• Provided records:
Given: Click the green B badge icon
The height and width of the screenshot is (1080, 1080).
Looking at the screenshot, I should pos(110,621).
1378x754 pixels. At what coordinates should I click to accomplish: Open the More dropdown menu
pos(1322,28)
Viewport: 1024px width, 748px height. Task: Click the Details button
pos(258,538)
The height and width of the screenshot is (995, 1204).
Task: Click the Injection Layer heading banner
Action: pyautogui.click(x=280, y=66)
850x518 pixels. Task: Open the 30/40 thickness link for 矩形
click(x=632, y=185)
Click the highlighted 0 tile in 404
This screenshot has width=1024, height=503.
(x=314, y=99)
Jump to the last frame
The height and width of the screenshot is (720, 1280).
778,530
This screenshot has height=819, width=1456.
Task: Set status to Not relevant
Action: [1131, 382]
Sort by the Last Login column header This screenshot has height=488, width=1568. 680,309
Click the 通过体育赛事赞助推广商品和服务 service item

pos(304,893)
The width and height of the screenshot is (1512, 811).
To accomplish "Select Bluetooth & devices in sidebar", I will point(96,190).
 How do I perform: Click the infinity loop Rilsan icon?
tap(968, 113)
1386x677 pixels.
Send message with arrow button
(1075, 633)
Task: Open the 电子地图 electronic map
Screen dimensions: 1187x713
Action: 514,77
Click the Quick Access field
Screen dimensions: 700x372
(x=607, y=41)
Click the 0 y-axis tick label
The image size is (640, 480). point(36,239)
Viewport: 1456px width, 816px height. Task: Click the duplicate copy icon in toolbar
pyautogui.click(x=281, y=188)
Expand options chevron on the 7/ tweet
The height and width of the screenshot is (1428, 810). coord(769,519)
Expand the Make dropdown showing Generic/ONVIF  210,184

• The task: Print every record above exactly as written.

• Solution:
Given: Click the green B badge icon
The height and width of the screenshot is (1080, 1080).
Looking at the screenshot, I should pos(110,621).
1378x754 pixels. At what coordinates should I click to accomplish: Open the More dropdown menu
pos(1322,28)
Viewport: 1024px width, 748px height. Task: Click the Details button
pos(258,538)
The height and width of the screenshot is (995, 1204).
Task: Click the Injection Layer heading banner
Action: pyautogui.click(x=280, y=66)
850x518 pixels. Task: Open the 30/40 thickness link for 矩形
click(x=632, y=185)
Click the highlighted 0 tile in 404
This screenshot has width=1024, height=503.
(x=314, y=99)
Jump to the last frame
The height and width of the screenshot is (720, 1280).
778,530
This screenshot has height=819, width=1456.
Task: Set status to Not relevant
Action: [1131, 382]
Sort by the Last Login column header This screenshot has height=488, width=1568. 680,309
Click the 通过体育赛事赞助推广商品和服务 service item

pos(304,893)
The width and height of the screenshot is (1512, 811).
To accomplish "Select Bluetooth & devices in sidebar", I will point(96,190).
 How do I perform: Click the infinity loop Rilsan icon?
tap(968, 113)
1386x677 pixels.
Send message with arrow button
(1075, 633)
Task: Open the 电子地图 electronic map
Screen dimensions: 1187x713
Action: 514,77
Click the Quick Access field
Screen dimensions: 700x372
(x=607, y=41)
Click the 0 y-axis tick label
The image size is (640, 480). point(36,239)
Viewport: 1456px width, 816px height. Task: Click the duplicate copy icon in toolbar
pyautogui.click(x=281, y=188)
Expand options chevron on the 7/ tweet
The height and width of the screenshot is (1428, 810). coord(769,519)
Expand the Make dropdown showing Generic/ONVIF  210,184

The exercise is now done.